Contact cement. Be careful not to get bubbles under the
veneer. Use paper backed. Veneering cylinders with a 
vacuum bag is problematic.

I've never used adhesive backed veneer but I assume it
is paperbacked with a peel and stick adhesive.

You can also apply PVA glue to both surfaces, let it
dry, then use an iron to reactivate the glue and
stick the veneer to the cylinder.


----------



## RussellAP (Feb 21, 2012)

If you have a lathe, buy some oak. Much easier. I'd even invest in a lathe before I tried veneer. 
I'd start one end with some CA, then when that dries you can wrap the cylinder easier and use the proper veneer glue, which if I'm not mistaken is a white glue of some type. You can trim the end off when it's dry and tack that down with some clamps. Thing is, when it dries, it will want to shrink and there isn't much you can do except leave the end long and trim it after the glue dries.


----------



## Earlextech (Jan 13, 2011)

I'm with Loren on this.

As for the seam. Make yourself a seaming jig out of solid wood. It should be 32" long so it extends beyond the cylinder. 1" wide and 1/4" thick down to zero across the 1" direction. Laminate the 1/4" edge with mica.

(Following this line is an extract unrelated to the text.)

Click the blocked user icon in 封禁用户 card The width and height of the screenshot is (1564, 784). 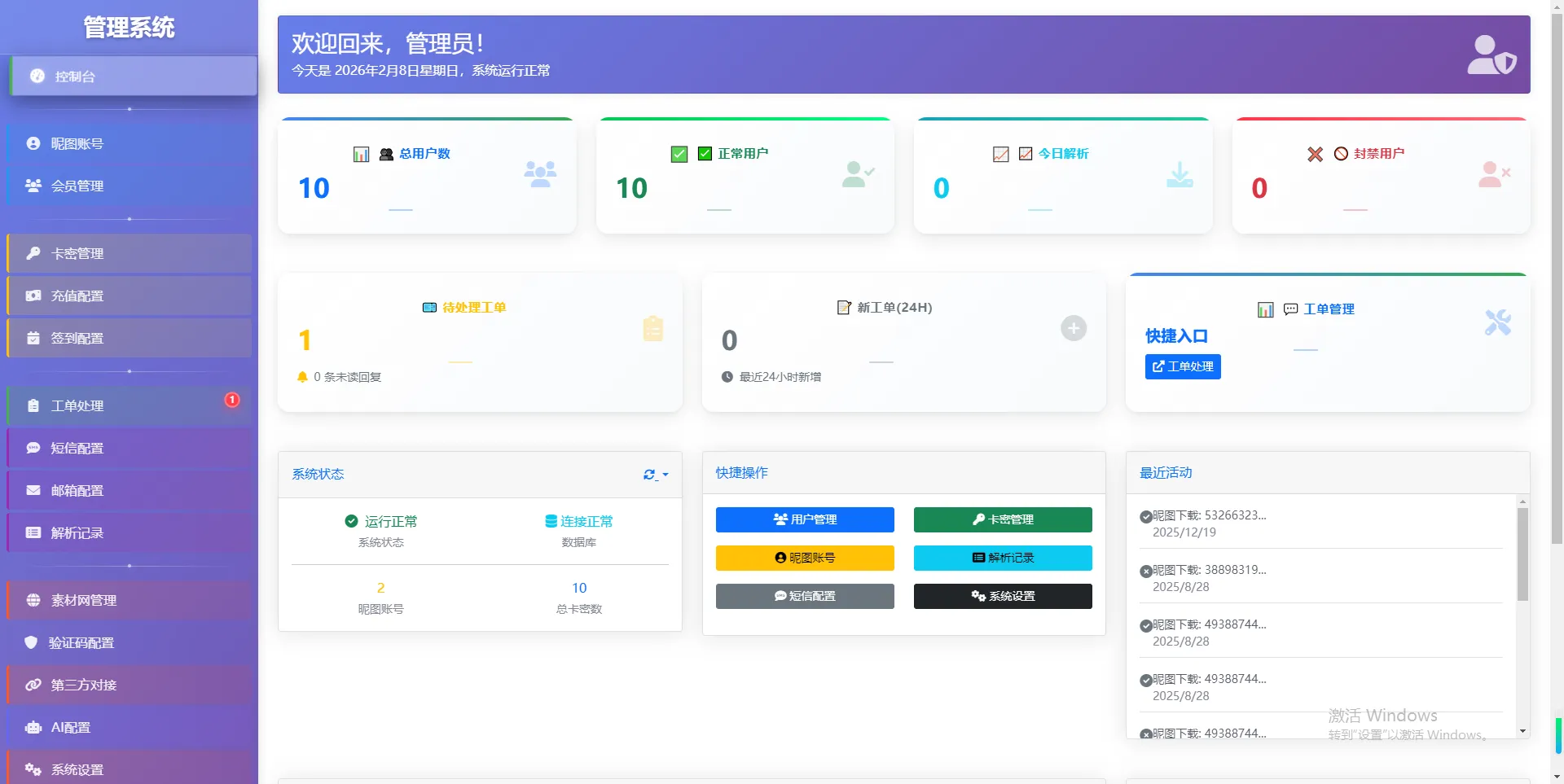[1493, 174]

Once you have glued most of the veneer to the cylinder lay your jig across it with the 1/4" edge up against the already stuck down edge of veneer. Roll the loose veneer over the jig and using a flush trim bit in a router against the 1/4" edge trim the veneer off. Sand that edge you just cut so there is no loose paper underneath. Now fold that edge up against the original edge of veneer and press in place. Comes out perfect everytime.


----------



## Hammerthumb (Dec 28, 2012)

I have seen this done using strips of old inner tube rubber from bicicyle tires that are wrapped
Around the cylinder with wax paper between the veneer and the rubber. No
Vacuum needed.


----------



## shipwright (Sep 27, 2010)

Use real veneer. Paper backed is so thin you will never be able to sand it.
There are real advantages to using liquid hide glue here. I 'd recommend Old Brown Glue but that's a personal choice.
Apply the LHG to the cylinder. Then wrap a piece of veneer long enough to overlap at the seam and secure with a wide elastic strip (available at drug stores for exercise aids). After allowing the glue to cure and stabilize dimensionally (24hours), remove the strip and cut down the overlapped area with a razor blade making sure you are cutting both layers. Now a little warm water on a cloth will allow you to remove the outer scrap, lift the edge, and remove the inner scrap and reset the seam. The fit will be perfect.


----------